§ Stated problem: Could you arrange every line of the records below into a JSON list of strings, one string per line, with blank lines left out?

[START Data records]

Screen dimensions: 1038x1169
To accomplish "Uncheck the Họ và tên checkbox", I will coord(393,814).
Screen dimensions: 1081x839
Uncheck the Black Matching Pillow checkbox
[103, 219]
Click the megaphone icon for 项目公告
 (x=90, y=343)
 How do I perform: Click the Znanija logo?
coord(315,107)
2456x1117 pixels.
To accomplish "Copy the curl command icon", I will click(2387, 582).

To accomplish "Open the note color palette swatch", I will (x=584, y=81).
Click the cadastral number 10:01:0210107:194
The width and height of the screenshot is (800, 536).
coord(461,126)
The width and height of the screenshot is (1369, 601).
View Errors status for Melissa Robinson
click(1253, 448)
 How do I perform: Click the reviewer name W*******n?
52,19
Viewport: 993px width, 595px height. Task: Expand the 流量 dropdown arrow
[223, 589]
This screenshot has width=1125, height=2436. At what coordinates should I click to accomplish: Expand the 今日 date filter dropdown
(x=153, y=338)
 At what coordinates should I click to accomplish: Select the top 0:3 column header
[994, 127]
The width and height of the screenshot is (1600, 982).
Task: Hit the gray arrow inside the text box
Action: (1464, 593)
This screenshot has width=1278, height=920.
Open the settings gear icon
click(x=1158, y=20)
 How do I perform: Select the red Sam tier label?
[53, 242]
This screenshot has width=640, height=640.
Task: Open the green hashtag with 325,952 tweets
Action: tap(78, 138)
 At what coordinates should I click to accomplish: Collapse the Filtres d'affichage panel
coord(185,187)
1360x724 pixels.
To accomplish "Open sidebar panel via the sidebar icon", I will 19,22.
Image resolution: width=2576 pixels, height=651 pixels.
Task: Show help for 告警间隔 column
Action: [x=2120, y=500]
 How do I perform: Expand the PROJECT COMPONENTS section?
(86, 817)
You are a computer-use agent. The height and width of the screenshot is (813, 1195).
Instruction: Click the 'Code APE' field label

[END Data records]

§ The response:
[
  "Screen dimensions: 1038x1169",
  "To accomplish \"Uncheck the Họ và tên checkbox\", I will coord(393,814).",
  "Screen dimensions: 1081x839",
  "Uncheck the Black Matching Pillow checkbox",
  "[103, 219]",
  "Click the megaphone icon for 项目公告",
  " (x=90, y=343)",
  " How do I perform: Click the Znanija logo?",
  "coord(315,107)",
  "2456x1117 pixels.",
  "To accomplish \"Copy the curl command icon\", I will click(2387, 582).",
  "To accomplish \"Open the note color palette swatch\", I will (x=584, y=81).",
  "Click the cadastral number 10:01:0210107:194",
  "The width and height of the screenshot is (800, 536).",
  "coord(461,126)",
  "The width and height of the screenshot is (1369, 601).",
  "View Errors status for Melissa Robinson",
  "click(1253, 448)",
  " How do I perform: Click the reviewer name W*******n?",
  "52,19",
  "Viewport: 993px width, 595px height. Task: Expand the 流量 dropdown arrow",
  "[223, 589]",
  "This screenshot has width=1125, height=2436. At what coordinates should I click to accomplish: Expand the 今日 date filter dropdown",
  "(x=153, y=338)",
  " At what coordinates should I click to accomplish: Select the top 0:3 column header",
  "[994, 127]",
  "The width and height of the screenshot is (1600, 982).",
  "Task: Hit the gray arrow inside the text box",
  "Action: (1464, 593)",
  "This screenshot has width=1278, height=920.",
  "Open the settings gear icon",
  "click(x=1158, y=20)",
  " How do I perform: Select the red Sam tier label?",
  "[53, 242]",
  "This screenshot has width=640, height=640.",
  "Task: Open the green hashtag with 325,952 tweets",
  "Action: tap(78, 138)",
  " At what coordinates should I click to accomplish: Collapse the Filtres d'affichage panel",
  "coord(185,187)",
  "1360x724 pixels.",
  "To accomplish \"Open sidebar panel via the sidebar icon\", I will 19,22.",
  "Image resolution: width=2576 pixels, height=651 pixels.",
  "Task: Show help for 告警间隔 column",
  "Action: [x=2120, y=500]",
  " How do I perform: Expand the PROJECT COMPONENTS section?",
  "(86, 817)",
  "You are a computer-use agent. The height and width of the screenshot is (813, 1195).",
  "Instruction: Click the 'Code APE' field label"
]